▶ **What needs to be done**:
Please repeat each entry. Match every word exactly.

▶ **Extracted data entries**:
*** Block opens ***
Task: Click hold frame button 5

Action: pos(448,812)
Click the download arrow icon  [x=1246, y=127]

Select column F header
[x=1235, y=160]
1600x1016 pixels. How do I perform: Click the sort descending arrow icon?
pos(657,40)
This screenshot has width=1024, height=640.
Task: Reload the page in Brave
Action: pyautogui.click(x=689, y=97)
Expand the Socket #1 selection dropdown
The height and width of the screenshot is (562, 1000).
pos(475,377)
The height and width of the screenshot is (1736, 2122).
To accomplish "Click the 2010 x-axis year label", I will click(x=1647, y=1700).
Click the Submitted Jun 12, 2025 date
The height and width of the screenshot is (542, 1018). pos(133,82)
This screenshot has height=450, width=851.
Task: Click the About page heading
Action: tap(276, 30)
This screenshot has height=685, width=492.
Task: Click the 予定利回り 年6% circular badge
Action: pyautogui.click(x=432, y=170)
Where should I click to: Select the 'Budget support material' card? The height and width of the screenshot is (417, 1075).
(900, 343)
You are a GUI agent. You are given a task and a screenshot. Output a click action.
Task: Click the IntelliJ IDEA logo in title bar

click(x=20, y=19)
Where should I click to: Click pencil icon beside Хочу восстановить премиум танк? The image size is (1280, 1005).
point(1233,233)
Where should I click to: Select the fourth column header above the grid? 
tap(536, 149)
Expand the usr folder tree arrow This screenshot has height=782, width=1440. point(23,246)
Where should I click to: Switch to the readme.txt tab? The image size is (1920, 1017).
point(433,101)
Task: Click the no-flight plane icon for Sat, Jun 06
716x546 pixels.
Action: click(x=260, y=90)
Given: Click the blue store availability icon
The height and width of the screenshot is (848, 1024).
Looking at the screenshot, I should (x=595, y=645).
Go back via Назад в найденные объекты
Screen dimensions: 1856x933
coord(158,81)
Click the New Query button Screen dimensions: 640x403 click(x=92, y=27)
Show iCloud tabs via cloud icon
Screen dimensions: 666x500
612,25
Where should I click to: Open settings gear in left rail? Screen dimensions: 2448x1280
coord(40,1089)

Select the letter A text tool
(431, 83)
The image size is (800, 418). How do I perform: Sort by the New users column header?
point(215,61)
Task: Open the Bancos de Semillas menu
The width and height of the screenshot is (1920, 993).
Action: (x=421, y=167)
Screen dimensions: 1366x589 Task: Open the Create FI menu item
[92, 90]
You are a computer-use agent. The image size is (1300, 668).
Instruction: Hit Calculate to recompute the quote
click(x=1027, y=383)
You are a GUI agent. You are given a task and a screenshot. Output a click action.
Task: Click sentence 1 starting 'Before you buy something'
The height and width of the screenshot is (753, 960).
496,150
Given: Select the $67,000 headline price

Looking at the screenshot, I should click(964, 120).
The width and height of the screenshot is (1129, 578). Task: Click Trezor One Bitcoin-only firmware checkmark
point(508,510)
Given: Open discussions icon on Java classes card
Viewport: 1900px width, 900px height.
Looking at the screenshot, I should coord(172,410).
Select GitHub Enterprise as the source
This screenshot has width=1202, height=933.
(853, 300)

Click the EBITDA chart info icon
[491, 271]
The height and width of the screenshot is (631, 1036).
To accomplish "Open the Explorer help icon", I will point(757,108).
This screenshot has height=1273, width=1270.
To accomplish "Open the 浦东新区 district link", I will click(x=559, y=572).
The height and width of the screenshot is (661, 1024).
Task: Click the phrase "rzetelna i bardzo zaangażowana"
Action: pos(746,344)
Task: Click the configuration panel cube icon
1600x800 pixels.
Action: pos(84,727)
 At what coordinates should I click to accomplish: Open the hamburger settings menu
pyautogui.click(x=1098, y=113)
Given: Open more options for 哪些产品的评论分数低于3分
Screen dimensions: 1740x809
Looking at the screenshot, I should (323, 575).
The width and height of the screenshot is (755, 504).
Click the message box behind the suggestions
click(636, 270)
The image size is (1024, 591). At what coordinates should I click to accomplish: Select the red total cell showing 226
*** Block closes ***
▶ **Solution to the problem**:
Task: Click hold frame button 5

Action: pos(448,812)
Click the download arrow icon  [x=1246, y=127]

Select column F header
[x=1235, y=160]
1600x1016 pixels. How do I perform: Click the sort descending arrow icon?
pos(657,40)
This screenshot has width=1024, height=640.
Task: Reload the page in Brave
Action: pyautogui.click(x=689, y=97)
Expand the Socket #1 selection dropdown
The height and width of the screenshot is (562, 1000).
pos(475,377)
The height and width of the screenshot is (1736, 2122).
To accomplish "Click the 2010 x-axis year label", I will click(x=1647, y=1700).
Click the Submitted Jun 12, 2025 date
The height and width of the screenshot is (542, 1018). pos(133,82)
This screenshot has height=450, width=851.
Task: Click the About page heading
Action: tap(276, 30)
This screenshot has height=685, width=492.
Task: Click the 予定利回り 年6% circular badge
Action: pyautogui.click(x=432, y=170)
Where should I click to: Select the 'Budget support material' card? The height and width of the screenshot is (417, 1075).
(900, 343)
You are a GUI agent. You are given a task and a screenshot. Output a click action.
Task: Click the IntelliJ IDEA logo in title bar

click(x=20, y=19)
Where should I click to: Click pencil icon beside Хочу восстановить премиум танк? The image size is (1280, 1005).
point(1233,233)
Where should I click to: Select the fourth column header above the grid? 
tap(536, 149)
Expand the usr folder tree arrow This screenshot has height=782, width=1440. point(23,246)
Where should I click to: Switch to the readme.txt tab? The image size is (1920, 1017).
point(433,101)
Task: Click the no-flight plane icon for Sat, Jun 06
716x546 pixels.
Action: click(x=260, y=90)
Given: Click the blue store availability icon
The height and width of the screenshot is (848, 1024).
Looking at the screenshot, I should (x=595, y=645).
Go back via Назад в найденные объекты
Screen dimensions: 1856x933
coord(158,81)
Click the New Query button Screen dimensions: 640x403 click(x=92, y=27)
Show iCloud tabs via cloud icon
Screen dimensions: 666x500
612,25
Where should I click to: Open settings gear in left rail? Screen dimensions: 2448x1280
coord(40,1089)

Select the letter A text tool
(431, 83)
The image size is (800, 418). How do I perform: Sort by the New users column header?
point(215,61)
Task: Open the Bancos de Semillas menu
The width and height of the screenshot is (1920, 993).
Action: (x=421, y=167)
Screen dimensions: 1366x589 Task: Open the Create FI menu item
[92, 90]
You are a computer-use agent. The image size is (1300, 668).
Instruction: Hit Calculate to recompute the quote
click(x=1027, y=383)
You are a GUI agent. You are given a task and a screenshot. Output a click action.
Task: Click sentence 1 starting 'Before you buy something'
The height and width of the screenshot is (753, 960).
496,150
Given: Select the $67,000 headline price

Looking at the screenshot, I should click(964, 120).
The width and height of the screenshot is (1129, 578). Task: Click Trezor One Bitcoin-only firmware checkmark
point(508,510)
Given: Open discussions icon on Java classes card
Viewport: 1900px width, 900px height.
Looking at the screenshot, I should coord(172,410).
Select GitHub Enterprise as the source
This screenshot has width=1202, height=933.
(853, 300)

Click the EBITDA chart info icon
[491, 271]
The height and width of the screenshot is (631, 1036).
To accomplish "Open the Explorer help icon", I will point(757,108).
This screenshot has height=1273, width=1270.
To accomplish "Open the 浦东新区 district link", I will click(x=559, y=572).
The height and width of the screenshot is (661, 1024).
Task: Click the phrase "rzetelna i bardzo zaangażowana"
Action: pos(746,344)
Task: Click the configuration panel cube icon
1600x800 pixels.
Action: pos(84,727)
 At what coordinates should I click to accomplish: Open the hamburger settings menu
pyautogui.click(x=1098, y=113)
Given: Open more options for 哪些产品的评论分数低于3分
Screen dimensions: 1740x809
Looking at the screenshot, I should (323, 575).
The width and height of the screenshot is (755, 504).
Click the message box behind the suggestions
click(636, 270)
The image size is (1024, 591). At what coordinates should I click to accomplish: Select the red total cell showing 226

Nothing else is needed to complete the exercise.